* [PATCH net 1/2] netlink: terminate outstanding dump on socket close
@ 2024-11-05 1:03 Jakub Kicinski
2024-11-05 1:03 ` [PATCH net 2/2] selftests: net: add a test for closing a netlink socket ith dump in progress Jakub Kicinski
2024-11-05 5:31 ` [PATCH net 1/2] netlink: terminate outstanding dump on socket close Kuniyuki Iwashima
0 siblings, 2 replies; 6+ messages in thread
From: Jakub Kicinski @ 2024-11-05 1:03 UTC (permalink / raw)
To: davem; +Cc: netdev, edumazet, pabeni, johannes, pablo, Jakub Kicinski, syzbot
Netlink supports iterative dumping of data. It provides the families
the following ops:
- start - (optional) kicks off the dumping process
- dump - actual dump helper, keeps getting called until it returns 0
- done - (optional) pairs with .start, can be used for cleanup
The whole process is asynchronous and the repeated calls to .dump
don't actually happen in a tight loop, but rather are triggered
in response to recvmsg() on the socket.
This gives the user full control over the dump, but also means that
the user can close the socket without getting to the end of the dump.

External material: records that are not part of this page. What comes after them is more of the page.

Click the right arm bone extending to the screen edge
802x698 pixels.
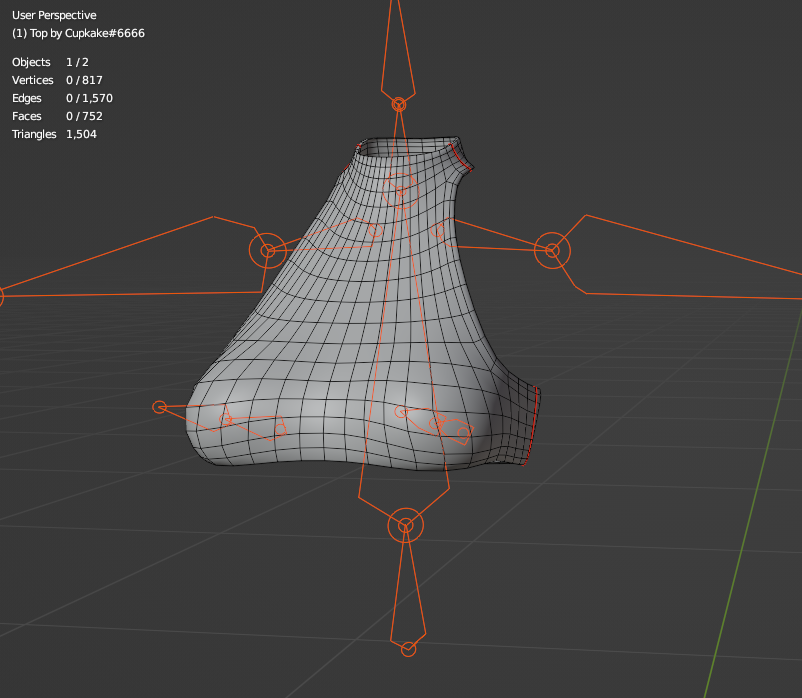tap(680, 258)
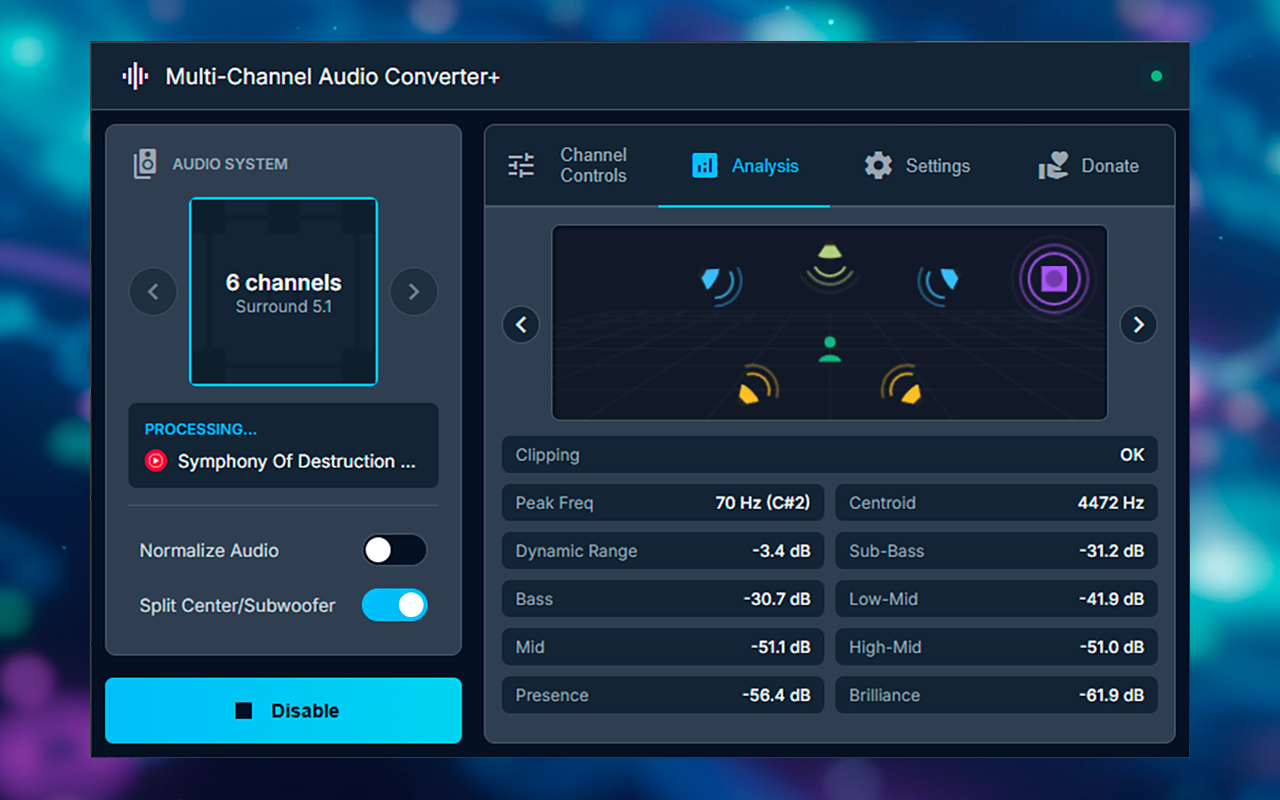Click the front-right blue speaker icon
Screen dimensions: 1280x800
point(938,283)
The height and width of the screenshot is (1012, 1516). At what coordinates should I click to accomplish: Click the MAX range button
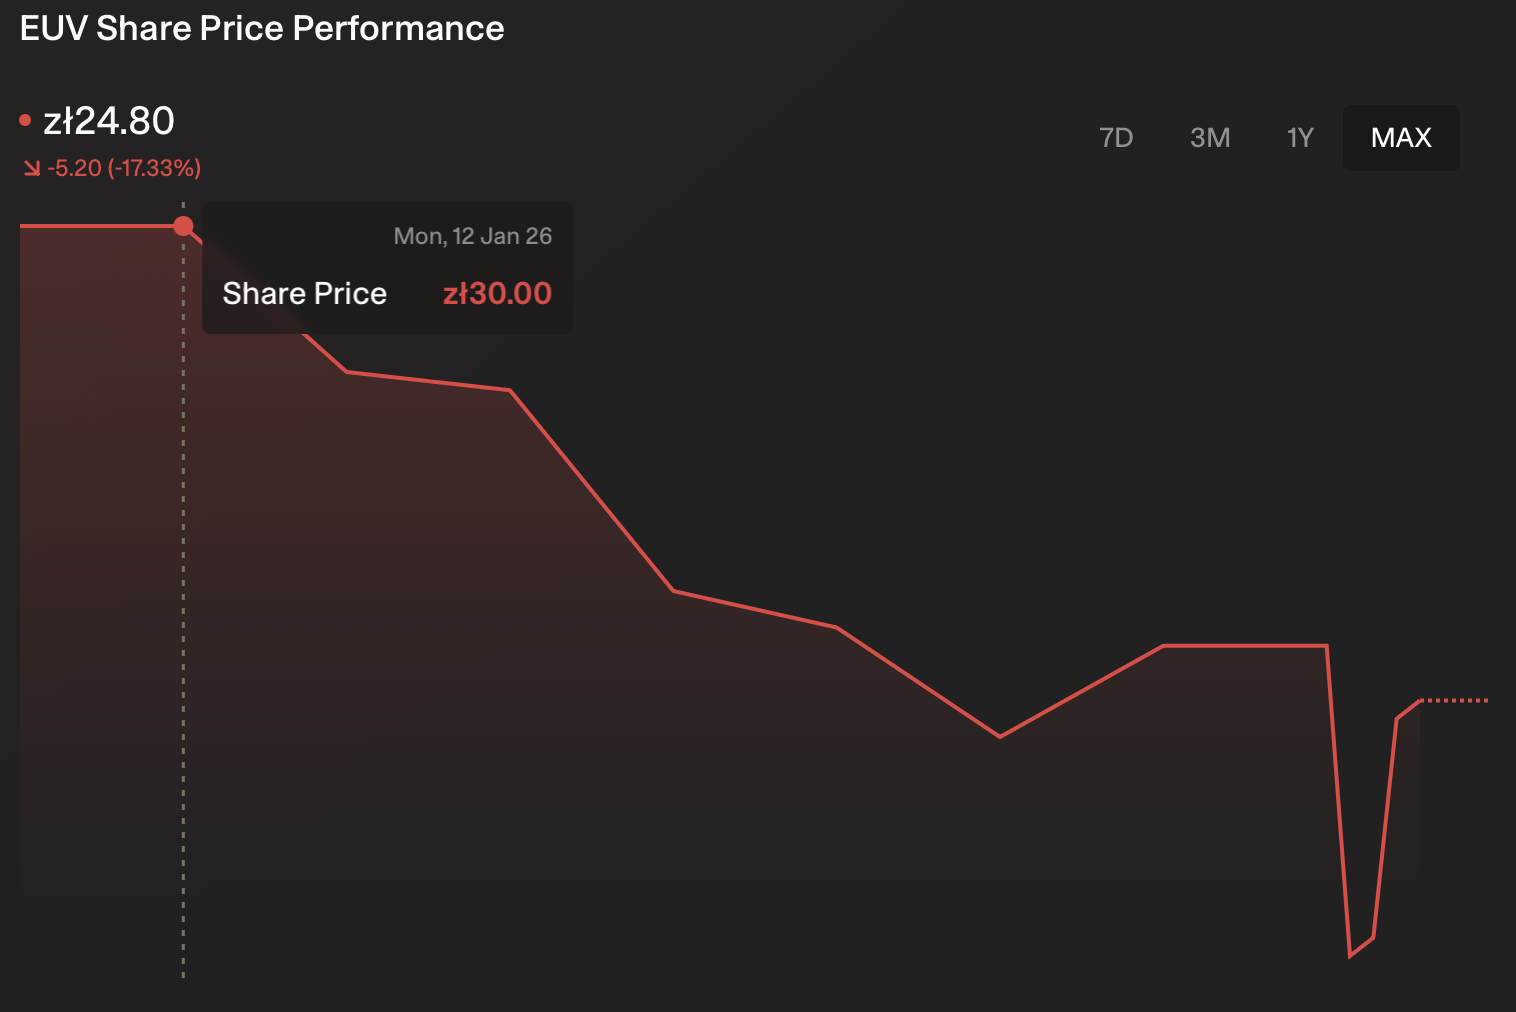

To make sure .start is always paired with .done we check if there
is an ongoing dump before freeing the socket, and if so call .done.
The complication is that sockets can get freed from BH and .done
is allowed to sleep. So we use a workqueue to defer the call, when
needed.
Unfortunately this does not work correctly. What we defer is not
the cleanup but rather releasing a reference on the socket.
We have no guarantee that we own the last reference, if someone
else holds the socket they may release it in BH and we're back
to square one.
The whole dance, however, appears to be unnecessary. Only the user
can interact with dumps, so we can clean up when socket is closed.
And close always happens in process context. Some async code may
still access the socket after close, queue notification skbs to it etc.
but no dumps can start, end or otherwise make progress.
Delete the workqueue and flush the dump state directly from the release
handler. Note that further cleanup is possible in -next, for instance
we now always call .done before releasing the main module reference,
so dump doesn't have to take a reference of its own.
Reported-by: syzbot <syzkaller@googlegroups.com>
Fixes: ed5d7788a934 ("netlink: Do not schedule work from sk_destruct")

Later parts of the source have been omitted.